An interchangeable-lens digital camera with RAW capability is most suitable for our Photo Tours and Workshops. Your photos will be far more influenced by where, when, and at what, you point your camera, than by its price and sophistication. An enthusiast point-and-shoot camera can be a very adequate alternative to more sophisticated systems, but not in all situations. Compact and superzoom cameras with small sensors will work, with some limitations. Smartphones, although incredibly handy, will struggle in low light and most photography situations beyond snapshots. Despite its long history, film is now essentially obsolete for most photography and photographers so we suggest you limit yourself to digital.

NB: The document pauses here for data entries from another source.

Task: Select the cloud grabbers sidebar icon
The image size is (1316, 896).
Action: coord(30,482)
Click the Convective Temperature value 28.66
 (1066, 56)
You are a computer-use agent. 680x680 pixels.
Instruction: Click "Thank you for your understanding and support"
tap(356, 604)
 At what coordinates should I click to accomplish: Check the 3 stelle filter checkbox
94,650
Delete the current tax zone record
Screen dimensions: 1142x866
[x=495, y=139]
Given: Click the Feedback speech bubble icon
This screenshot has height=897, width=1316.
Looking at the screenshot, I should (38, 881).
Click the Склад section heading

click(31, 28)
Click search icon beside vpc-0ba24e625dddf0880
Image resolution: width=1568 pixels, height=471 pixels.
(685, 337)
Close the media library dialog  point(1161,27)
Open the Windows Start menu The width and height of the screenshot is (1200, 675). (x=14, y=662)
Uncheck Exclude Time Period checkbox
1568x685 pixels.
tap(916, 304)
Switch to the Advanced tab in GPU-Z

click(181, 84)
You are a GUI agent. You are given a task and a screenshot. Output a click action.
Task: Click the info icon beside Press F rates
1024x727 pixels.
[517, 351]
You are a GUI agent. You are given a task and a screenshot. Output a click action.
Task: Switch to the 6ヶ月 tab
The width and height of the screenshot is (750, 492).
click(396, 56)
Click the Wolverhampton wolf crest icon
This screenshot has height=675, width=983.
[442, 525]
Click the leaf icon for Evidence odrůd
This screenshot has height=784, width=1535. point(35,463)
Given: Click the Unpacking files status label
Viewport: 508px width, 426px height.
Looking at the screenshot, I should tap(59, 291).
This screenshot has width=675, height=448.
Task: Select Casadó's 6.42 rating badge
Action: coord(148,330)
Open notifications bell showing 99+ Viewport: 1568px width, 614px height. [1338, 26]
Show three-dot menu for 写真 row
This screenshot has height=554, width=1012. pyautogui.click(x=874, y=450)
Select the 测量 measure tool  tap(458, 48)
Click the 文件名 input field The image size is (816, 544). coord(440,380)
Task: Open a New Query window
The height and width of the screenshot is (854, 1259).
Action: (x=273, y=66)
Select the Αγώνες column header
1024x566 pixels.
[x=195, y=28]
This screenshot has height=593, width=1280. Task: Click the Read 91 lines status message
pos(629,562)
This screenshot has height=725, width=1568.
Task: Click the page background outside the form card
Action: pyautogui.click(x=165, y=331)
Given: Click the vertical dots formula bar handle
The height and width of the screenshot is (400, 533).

In increasing order of size and sophistication we use the following cameras:
Smartphone (currently the iPhone 6) - We each carry one most of the time. Great for snapshots, many essential photography apps, and you can even make phone calls! We also find they are a handy way to carry PDF versions of our camera manuals, in case we need to refer to them. Smartphones are not great for photography where control over exposure and focal length is important because they usually lack these important controls. Their digital zooms are really only variable cropping and, although they are great for the web, they are not intended for high quality imaging. Still, they are handy, and we carry them almost everywhere.
Compact, Small Sensor Camera (currently Canon Elph 110HS and Panasonic Lumix DMC FX-500) - These little pocket cameras are the ones we stick in a breast pocket, or small waist pouch, instead of carrying no camera at all. With built-in retractable lenses, and focal lengths from wide to short telephoto, each works well for active members of a climbing party, particularly if the climbing involves scrunching into tight spaces. Neither shoots RAW but both can be out of a pocket or pouch, operated one-handed, and returned to safety in less than 10 seconds. Even antsy climbers can wait that long. Neither is costly enough that damage or loss would be catastrophic. We've made tens of thousands of photos with these cameras and their predecessors. We shoot quickly on aperture-priority most of the time, and we expect to delete a fair number of bad shots. Image quality is fine for the web and small prints. There's nothing better than this type of camera when photos are decidedly secondary to adventure objectives, even if you are also carrying a smartphone.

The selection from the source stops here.